Mwendwa, 93, died at the Nairobi Hospital on Wednesday, June 8 at 6 am after a long battle with old age complications that culminated in a heart attack according to his eldest son, Kitavi Mwendwa. Ngala breathed his last while under treatment at the hospital’s Intensive Care Unit.
As Minister for Labour, Ngala chaperoned formation of the Industrial Court to resolve labour disputes, but curiously lived long years in retirement and died without pension. Other institutions that sprouted under his watch are National Social Security Fund (NSSF), National Hospital Insurance Fund and the National Youth Service (NYS).
During a chat with him at his Ithookwe home in Kitui County slightly over a year ago, Mzee Ngala regretted that some of the institutions he started for the good of Kenyans had been turned into cash cows. He cited the NSSF and NYS. The latter has of late dominated news headlines for all the wrong reasons.
Ngala was part of Kenya’s delegation to the Lancaster House Conference in 1960, served in the 15-member first post-independence Cabinet in 1963 and held the Labour portfolio for a record 11 years (1963 to 1974).
He was 92 when I interviewed him and his bitter complaint was the fact that the Government had never considered him for pension.
I had to get loans
“I have done so much for this country, yet it is like I will go to my grave without pension,” he said, his voice loaded with bitterness. He was a man of means though, having at one time owned the land on which Nairobi’s Githurai 45 sits today.
“Pressure from an ever bulging Nairobi population forced me to sell the bulk of my original 948-acre land there, leaving only 33 acres where I have a house and some businesses managed by one of my sons,” he said.
He said the land was largely a bush when he bought it in 1965 for Sh330,000 from a white poultry and cattle farmer called Smith.

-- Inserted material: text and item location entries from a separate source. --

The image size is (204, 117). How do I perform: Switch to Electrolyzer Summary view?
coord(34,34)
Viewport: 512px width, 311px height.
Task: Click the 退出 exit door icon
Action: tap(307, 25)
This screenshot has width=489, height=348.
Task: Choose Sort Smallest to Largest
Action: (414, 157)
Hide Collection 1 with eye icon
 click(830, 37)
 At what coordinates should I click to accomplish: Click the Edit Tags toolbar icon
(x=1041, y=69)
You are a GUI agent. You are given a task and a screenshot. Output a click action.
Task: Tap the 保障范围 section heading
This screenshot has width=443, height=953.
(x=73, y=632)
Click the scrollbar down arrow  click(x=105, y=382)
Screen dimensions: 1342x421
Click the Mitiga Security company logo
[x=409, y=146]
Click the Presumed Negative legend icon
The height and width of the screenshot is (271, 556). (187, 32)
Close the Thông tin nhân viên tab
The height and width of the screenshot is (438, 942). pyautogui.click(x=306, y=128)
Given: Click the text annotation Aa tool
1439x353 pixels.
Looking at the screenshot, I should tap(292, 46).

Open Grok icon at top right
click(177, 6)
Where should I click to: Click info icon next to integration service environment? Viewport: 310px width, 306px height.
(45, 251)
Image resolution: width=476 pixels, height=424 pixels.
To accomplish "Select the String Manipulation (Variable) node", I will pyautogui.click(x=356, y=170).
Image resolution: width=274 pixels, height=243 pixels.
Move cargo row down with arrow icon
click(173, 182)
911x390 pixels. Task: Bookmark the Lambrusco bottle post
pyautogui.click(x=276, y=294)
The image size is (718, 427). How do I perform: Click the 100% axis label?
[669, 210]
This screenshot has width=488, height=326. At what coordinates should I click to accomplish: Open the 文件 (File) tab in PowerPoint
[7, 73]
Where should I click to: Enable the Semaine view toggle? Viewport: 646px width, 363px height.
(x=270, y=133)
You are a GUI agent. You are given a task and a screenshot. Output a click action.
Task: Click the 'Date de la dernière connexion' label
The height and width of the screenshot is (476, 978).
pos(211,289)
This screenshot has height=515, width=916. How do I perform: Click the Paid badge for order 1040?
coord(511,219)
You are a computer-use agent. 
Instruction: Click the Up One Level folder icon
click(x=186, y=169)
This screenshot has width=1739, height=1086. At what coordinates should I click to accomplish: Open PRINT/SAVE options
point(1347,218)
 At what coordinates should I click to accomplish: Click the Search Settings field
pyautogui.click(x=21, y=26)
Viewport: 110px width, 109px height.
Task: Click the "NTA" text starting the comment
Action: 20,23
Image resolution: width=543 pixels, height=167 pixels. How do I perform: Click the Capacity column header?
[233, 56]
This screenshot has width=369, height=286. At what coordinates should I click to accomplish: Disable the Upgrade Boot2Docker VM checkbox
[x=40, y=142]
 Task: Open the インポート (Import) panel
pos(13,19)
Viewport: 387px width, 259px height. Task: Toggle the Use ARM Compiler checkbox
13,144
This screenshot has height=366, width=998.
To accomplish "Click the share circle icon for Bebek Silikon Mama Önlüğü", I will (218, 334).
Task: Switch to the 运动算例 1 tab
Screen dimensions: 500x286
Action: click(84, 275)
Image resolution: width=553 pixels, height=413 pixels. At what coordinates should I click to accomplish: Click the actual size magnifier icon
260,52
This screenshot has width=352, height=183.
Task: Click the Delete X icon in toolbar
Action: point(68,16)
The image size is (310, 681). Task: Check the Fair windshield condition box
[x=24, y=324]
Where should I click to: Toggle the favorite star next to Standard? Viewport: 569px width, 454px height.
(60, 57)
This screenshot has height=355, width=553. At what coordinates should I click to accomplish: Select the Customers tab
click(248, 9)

“You cannot believe it, but I had to get loans from the Agricultural Development Corporation and Agricultural Finance Corporation to raise the money. My Cabinet minister’s salary was Sh8,000 per month,” he divulged during the interview.
Ngala used the proceeds from sale of the Githurai land to relocate from the Mwendwa ancestral land in Matinyani north of Kitui town to Ithookwe where he owned a ranch not far from the airstrip and practised mixed farming.
Born in 1923 to the fifth wife of Kitui Paramount Chief Mwendwa Kitavi’s 17 wives, Mwendwa taught for years after graduating from Kagumo Teachers College before he joined politics in the 1960s and was elected member of Legislative Council (LegCo) for Kitui alongside Fred Mati, Kenya’s first African Speaker of the National Assembly.
He was elected first MP for Kitui Central in 1963.
The veteran politician is brother-in-law to Kenya’s first woman Cabinet Minister Winfred Nyiva Mwendwa, currently the Kitui County Women Representative and brother to the late Maluki Kitili Mwendwa, Kenya’s first African Chief Justice and Kyale Mwendwa, a former director of education and Cabinet minister.
Ngala lost his first wife, Agnes Kana in 1960, and later married Priscilla Kavutha with whom he lived until his death. The Ngalas were blessed with 12 children, eight boys and four girls. Kitavi said the veteran politician will be laid to rest at his Ithookwe home, Kitui County on Saturday, June 18.